Exercise directions — If a line in the data has the string "from", please show it.

Material provided —
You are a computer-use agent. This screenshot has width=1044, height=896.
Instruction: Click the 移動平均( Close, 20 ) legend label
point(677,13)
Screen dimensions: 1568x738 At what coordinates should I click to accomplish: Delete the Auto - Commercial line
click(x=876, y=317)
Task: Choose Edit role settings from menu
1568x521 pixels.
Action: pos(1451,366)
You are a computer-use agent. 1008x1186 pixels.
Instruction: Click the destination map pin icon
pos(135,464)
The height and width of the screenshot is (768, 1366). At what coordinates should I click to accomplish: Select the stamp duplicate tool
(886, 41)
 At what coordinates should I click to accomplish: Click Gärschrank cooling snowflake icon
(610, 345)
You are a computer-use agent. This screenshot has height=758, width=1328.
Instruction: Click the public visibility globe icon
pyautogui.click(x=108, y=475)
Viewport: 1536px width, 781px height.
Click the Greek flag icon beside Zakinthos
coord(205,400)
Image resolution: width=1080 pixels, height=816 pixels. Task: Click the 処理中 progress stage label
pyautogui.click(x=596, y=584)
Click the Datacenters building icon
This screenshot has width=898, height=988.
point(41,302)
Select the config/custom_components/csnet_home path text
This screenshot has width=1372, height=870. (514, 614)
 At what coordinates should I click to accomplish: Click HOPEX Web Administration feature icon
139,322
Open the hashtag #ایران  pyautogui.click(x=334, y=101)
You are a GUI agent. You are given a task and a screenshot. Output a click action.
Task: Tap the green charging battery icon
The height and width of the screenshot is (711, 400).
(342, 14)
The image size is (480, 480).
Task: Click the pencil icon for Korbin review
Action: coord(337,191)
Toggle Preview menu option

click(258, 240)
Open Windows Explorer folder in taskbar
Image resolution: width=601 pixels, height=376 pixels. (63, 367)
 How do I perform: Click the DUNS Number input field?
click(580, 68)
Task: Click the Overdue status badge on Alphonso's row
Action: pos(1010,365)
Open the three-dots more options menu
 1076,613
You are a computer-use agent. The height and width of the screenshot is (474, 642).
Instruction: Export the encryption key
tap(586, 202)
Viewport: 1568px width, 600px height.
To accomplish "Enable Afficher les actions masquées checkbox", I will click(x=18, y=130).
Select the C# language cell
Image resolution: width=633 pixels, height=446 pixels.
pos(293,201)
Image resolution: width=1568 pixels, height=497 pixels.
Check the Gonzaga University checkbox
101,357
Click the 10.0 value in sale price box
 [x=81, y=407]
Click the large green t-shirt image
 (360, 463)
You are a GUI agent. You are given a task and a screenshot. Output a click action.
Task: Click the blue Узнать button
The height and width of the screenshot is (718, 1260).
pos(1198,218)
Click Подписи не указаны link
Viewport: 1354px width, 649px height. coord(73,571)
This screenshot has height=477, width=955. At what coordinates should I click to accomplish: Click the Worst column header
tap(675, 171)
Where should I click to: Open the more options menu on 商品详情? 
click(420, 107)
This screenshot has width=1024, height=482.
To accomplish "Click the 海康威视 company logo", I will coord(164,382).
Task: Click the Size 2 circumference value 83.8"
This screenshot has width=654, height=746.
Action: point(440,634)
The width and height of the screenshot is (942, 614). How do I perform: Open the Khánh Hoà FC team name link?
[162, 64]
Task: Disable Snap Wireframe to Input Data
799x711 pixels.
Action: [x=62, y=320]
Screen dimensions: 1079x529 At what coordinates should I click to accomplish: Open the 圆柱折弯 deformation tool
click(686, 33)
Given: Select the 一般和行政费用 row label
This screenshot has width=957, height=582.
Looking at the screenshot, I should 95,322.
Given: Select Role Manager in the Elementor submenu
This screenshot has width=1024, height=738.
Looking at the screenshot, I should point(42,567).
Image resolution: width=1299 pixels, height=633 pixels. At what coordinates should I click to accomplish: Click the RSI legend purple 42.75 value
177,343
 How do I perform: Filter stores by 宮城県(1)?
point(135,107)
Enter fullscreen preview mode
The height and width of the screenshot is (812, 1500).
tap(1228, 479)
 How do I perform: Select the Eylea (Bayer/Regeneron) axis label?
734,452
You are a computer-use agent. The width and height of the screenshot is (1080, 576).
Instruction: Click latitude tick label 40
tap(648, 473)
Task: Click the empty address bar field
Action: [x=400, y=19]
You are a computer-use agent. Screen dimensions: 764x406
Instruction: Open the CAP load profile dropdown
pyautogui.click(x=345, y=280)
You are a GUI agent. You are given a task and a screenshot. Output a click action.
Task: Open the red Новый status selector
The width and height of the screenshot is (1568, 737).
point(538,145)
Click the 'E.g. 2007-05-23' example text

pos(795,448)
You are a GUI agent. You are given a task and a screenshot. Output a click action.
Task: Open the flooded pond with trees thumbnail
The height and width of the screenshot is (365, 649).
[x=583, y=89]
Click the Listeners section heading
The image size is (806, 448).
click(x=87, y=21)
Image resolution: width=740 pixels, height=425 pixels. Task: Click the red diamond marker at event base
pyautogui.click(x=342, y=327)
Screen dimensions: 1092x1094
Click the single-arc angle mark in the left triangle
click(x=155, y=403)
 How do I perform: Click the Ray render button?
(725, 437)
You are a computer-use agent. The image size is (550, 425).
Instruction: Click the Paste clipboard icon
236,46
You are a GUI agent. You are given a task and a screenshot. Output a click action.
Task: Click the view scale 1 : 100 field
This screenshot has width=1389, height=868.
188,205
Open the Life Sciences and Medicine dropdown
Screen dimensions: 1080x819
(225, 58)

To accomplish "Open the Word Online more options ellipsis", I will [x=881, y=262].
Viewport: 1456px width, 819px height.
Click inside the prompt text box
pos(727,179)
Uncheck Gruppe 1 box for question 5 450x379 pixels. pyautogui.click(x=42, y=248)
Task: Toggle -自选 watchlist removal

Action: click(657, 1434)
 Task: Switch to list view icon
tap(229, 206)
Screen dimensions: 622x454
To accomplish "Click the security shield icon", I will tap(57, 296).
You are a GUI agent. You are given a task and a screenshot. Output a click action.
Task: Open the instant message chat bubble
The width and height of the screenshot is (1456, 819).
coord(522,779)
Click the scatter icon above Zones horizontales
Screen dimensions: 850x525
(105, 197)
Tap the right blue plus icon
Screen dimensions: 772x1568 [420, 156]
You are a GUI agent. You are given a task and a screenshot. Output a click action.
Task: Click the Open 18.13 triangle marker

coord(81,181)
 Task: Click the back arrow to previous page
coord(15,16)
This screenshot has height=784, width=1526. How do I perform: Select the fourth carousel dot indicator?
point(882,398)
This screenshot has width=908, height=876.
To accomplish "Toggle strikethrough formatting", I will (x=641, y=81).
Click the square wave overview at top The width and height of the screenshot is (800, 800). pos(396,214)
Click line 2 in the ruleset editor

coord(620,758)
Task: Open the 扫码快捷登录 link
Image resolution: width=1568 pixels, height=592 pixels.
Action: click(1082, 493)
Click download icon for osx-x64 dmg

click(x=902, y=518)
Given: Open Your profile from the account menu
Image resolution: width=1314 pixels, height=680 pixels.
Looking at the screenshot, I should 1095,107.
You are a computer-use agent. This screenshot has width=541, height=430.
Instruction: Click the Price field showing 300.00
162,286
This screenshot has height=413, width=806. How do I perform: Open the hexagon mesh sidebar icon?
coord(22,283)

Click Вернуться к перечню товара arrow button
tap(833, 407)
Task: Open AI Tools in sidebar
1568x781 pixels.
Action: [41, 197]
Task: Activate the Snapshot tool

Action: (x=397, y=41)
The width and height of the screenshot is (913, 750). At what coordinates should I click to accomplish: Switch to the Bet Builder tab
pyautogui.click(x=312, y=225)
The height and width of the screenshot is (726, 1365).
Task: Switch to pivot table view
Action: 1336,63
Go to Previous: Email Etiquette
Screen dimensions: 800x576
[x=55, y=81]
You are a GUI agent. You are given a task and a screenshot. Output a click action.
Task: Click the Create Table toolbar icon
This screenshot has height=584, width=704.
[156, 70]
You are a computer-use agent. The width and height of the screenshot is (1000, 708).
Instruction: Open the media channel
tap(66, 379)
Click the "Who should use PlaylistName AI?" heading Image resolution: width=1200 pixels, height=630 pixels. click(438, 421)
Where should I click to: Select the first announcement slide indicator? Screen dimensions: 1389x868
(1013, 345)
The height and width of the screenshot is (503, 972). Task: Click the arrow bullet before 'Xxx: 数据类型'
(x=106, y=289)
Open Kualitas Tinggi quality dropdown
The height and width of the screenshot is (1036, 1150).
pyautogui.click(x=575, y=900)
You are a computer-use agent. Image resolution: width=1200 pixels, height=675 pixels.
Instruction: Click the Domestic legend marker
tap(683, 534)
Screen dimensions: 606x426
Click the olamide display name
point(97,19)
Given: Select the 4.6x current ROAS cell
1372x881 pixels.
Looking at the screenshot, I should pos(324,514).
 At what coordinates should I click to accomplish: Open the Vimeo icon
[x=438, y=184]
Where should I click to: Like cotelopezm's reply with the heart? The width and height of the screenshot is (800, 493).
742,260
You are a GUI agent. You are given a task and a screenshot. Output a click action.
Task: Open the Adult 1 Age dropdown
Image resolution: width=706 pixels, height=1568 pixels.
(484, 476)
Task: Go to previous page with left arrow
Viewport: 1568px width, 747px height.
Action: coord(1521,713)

Answer for this exercise —
Task: Choose Edit role settings from menu
Given: Open Your profile from the account menu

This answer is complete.